Presiden Prabowo Subianto menyatakan optimisme tinggi terkait hasil perundingan tarif dagang antara Indonesia dan Amerika Serikat. Ia meyakini negosiasi intensif yang telah berlangsung selama beberapa bulan terakhir telah membuahkan kesepakatan yang solid.
Kesepakatan Solid dalam Berbagai Isu
“Saya berada di sini untuk menyelesaikan sebuah perjanjian perdagangan besar antara kedua negara kita. Kami telah bernegosiasi dengan sangat intens selama beberapa bulan terakhir dan saya rasa kita telah mencapai kesepakatan yang solid dalam banyak isu,” ujar Prabowo saat memberikan sambutan di Gala Iftar Business Summit di US Chamber of Commerce, Washington DC, Amerika Serikat, Rabu (18/2/2026) waktu setempat.
Prabowo berharap perjanjian perdagangan ini dapat memberikan dorongan signifikan bagi kemitraan dan kerja sama ekonomi AS-Indonesia yang berkelanjutan. Ia menekankan pentingnya sejumlah perjanjian yang telah ditandatangani, baik antarlembaga maupun antarperusahaan, sebagai tindak lanjut dari kesepakatan utama mengenai keseimbangan perdagangan.

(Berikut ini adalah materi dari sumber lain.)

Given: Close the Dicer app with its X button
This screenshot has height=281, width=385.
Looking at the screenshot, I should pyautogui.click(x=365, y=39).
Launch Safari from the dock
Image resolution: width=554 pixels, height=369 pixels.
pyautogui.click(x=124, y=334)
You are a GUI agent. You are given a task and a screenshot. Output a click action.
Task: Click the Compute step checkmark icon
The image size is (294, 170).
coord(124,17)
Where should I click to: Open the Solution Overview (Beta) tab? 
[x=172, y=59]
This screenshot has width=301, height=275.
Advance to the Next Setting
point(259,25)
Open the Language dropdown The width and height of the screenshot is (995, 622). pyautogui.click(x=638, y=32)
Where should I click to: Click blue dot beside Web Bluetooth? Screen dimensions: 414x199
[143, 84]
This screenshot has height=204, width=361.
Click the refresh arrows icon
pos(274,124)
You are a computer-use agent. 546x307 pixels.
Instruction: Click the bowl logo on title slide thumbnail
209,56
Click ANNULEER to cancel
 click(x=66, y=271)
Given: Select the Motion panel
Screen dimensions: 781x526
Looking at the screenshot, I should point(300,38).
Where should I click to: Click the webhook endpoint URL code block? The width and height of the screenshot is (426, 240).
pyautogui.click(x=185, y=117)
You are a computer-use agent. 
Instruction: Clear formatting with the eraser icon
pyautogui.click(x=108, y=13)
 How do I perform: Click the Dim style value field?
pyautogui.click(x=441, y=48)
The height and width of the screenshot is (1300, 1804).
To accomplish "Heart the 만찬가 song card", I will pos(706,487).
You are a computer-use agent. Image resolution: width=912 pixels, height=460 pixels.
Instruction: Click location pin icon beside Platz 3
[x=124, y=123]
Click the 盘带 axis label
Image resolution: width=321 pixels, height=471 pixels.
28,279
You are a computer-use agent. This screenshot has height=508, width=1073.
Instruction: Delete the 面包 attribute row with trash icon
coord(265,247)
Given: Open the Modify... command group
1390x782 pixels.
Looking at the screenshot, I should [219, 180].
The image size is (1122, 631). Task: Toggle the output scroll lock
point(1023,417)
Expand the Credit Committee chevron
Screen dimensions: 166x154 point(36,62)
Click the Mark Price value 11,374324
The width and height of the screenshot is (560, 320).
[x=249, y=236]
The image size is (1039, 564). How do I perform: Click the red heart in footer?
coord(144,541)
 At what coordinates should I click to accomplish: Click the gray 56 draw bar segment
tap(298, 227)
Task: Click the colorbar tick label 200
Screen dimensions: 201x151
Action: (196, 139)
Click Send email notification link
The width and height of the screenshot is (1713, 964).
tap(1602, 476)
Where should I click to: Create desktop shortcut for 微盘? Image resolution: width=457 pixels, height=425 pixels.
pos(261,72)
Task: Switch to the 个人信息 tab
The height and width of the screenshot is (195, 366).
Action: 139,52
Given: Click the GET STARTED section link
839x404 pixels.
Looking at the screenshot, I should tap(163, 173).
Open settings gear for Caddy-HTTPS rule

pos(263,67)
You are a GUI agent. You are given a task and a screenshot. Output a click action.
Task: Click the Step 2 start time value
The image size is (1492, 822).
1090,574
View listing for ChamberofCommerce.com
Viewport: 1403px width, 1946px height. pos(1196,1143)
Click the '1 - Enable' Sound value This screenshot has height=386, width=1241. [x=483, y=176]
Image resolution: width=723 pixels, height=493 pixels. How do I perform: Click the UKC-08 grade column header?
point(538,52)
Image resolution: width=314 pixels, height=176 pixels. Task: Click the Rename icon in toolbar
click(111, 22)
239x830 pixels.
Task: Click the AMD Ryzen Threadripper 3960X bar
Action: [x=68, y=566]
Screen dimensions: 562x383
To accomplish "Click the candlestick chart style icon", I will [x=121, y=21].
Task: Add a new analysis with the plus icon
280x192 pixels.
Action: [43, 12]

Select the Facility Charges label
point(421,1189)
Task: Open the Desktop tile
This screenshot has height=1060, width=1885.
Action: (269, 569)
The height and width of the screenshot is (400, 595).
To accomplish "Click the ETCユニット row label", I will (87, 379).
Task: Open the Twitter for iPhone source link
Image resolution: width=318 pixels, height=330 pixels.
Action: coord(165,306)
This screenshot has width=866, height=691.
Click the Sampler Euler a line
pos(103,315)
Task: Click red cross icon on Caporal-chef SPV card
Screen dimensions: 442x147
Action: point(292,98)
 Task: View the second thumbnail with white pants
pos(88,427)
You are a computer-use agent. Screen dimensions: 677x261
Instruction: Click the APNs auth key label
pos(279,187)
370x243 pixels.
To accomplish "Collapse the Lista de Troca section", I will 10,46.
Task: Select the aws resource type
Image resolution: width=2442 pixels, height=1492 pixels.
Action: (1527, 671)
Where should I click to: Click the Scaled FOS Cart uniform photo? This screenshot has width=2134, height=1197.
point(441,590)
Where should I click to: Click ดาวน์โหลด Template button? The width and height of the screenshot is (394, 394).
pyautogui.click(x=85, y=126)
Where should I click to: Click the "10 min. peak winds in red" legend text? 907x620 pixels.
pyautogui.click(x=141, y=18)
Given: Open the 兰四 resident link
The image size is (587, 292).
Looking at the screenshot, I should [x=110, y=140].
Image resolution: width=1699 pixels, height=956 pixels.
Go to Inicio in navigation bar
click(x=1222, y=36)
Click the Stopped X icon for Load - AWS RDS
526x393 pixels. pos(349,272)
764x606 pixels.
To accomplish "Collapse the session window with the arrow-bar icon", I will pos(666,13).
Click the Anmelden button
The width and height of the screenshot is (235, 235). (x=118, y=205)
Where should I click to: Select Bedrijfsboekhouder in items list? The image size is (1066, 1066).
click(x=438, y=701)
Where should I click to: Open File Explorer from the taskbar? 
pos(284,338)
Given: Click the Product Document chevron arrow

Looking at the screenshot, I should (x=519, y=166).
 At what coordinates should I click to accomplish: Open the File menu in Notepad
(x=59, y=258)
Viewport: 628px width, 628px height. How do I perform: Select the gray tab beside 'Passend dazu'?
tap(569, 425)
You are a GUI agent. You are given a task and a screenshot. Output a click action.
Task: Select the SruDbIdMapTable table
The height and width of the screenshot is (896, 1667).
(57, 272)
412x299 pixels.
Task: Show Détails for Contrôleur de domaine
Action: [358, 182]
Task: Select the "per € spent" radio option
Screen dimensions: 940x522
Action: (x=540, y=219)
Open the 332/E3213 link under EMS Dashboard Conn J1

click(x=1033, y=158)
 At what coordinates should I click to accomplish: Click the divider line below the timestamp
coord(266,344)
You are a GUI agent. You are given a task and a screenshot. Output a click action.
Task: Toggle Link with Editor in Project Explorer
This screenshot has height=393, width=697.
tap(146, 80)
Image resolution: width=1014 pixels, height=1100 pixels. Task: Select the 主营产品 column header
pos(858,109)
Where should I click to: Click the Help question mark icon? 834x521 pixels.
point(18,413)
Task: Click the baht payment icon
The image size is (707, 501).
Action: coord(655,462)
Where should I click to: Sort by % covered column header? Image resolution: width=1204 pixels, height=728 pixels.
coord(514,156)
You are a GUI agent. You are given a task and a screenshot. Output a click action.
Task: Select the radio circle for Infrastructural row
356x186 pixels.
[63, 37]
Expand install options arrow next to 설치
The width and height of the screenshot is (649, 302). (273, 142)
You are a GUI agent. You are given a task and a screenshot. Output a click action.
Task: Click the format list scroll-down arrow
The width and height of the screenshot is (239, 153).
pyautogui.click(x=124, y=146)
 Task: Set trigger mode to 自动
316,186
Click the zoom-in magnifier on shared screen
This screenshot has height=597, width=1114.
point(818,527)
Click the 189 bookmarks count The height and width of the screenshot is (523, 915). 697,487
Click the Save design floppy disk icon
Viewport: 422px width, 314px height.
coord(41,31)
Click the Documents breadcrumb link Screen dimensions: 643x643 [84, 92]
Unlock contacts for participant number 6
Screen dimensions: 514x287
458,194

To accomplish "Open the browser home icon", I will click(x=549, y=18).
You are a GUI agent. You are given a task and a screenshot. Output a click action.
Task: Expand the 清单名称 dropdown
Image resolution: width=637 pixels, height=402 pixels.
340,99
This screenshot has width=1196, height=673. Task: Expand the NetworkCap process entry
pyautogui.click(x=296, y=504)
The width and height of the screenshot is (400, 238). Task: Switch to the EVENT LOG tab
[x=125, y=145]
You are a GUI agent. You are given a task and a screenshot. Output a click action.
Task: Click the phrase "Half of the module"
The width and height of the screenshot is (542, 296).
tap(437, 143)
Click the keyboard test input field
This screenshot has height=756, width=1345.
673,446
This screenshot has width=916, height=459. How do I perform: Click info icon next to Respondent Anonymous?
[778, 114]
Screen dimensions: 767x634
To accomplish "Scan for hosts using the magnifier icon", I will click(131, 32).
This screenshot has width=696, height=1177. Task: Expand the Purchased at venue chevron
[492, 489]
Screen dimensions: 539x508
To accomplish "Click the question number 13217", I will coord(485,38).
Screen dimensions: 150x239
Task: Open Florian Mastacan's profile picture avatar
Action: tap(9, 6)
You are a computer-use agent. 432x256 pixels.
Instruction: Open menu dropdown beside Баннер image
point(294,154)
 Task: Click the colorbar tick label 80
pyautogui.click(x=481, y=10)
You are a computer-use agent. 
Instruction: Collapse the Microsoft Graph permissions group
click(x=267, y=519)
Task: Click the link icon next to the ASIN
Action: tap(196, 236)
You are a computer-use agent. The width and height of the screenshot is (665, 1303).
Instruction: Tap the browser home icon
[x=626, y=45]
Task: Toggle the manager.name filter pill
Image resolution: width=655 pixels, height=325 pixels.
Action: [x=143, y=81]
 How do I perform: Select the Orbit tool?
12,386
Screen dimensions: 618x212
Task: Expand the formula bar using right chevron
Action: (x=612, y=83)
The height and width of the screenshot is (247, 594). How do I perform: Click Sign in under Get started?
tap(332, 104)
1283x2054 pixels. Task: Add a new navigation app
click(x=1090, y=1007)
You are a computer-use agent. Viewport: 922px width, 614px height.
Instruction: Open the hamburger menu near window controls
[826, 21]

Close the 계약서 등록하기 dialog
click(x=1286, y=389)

“Sebagaimana Anda ketahui, kita telah menandatangani beberapa perjanjian penting antara mitra Indonesia dan AS, baik antarlembaga pemerintah maupun antarperusahaan. Di antaranya adalah perjanjian implementasi sebagai tindak lanjut dari poin-poin utama yang telah disepakati antara Indonesia dan AS mengenai keseimbangan perdagangan antara kedua negara,” jelasnya.
Harapan Penurunan Tarif Lebih Lanjut
Sebelumnya, Menteri Sekretaris Negara Prasetyo Hadi mengungkapkan bahwa penandatanganan tarif perdagangan antara Indonesia dan AS dijadwalkan pada 19 Februari 2026. Prasetyo menyatakan bahwa untuk sementara, belum ada perubahan signifikan dari isi kesepakatan yang telah dibahas sebelumnya.
“Untuk sementara belum ada perubahan. Tapi tentunya mari kita semua berharap barangkali nanti di dalam pertemuan antara Bapak Presiden Prabowo dan Presiden Trump ada perubahan yang itu bermanfaat bagi bangsa dan negara kita,” ungkapnya.
Prasetyo berharap dapat memperoleh angka tarif yang lebih baik, meskipun hasil akhirnya tetap bergantung pada dinamika proses negosiasi. “Ya harapan kita kan tentu pengen seperti itu ya (turun). Siapa tahu,” tuturnya.
Diketahui, Amerika Serikat sebelumnya menetapkan Agreement on Reciprocal Tariff terhadap Indonesia sebesar 32%. Namun, melalui proses negosiasi, tarif tersebut berpotensi diturunkan menjadi 19%.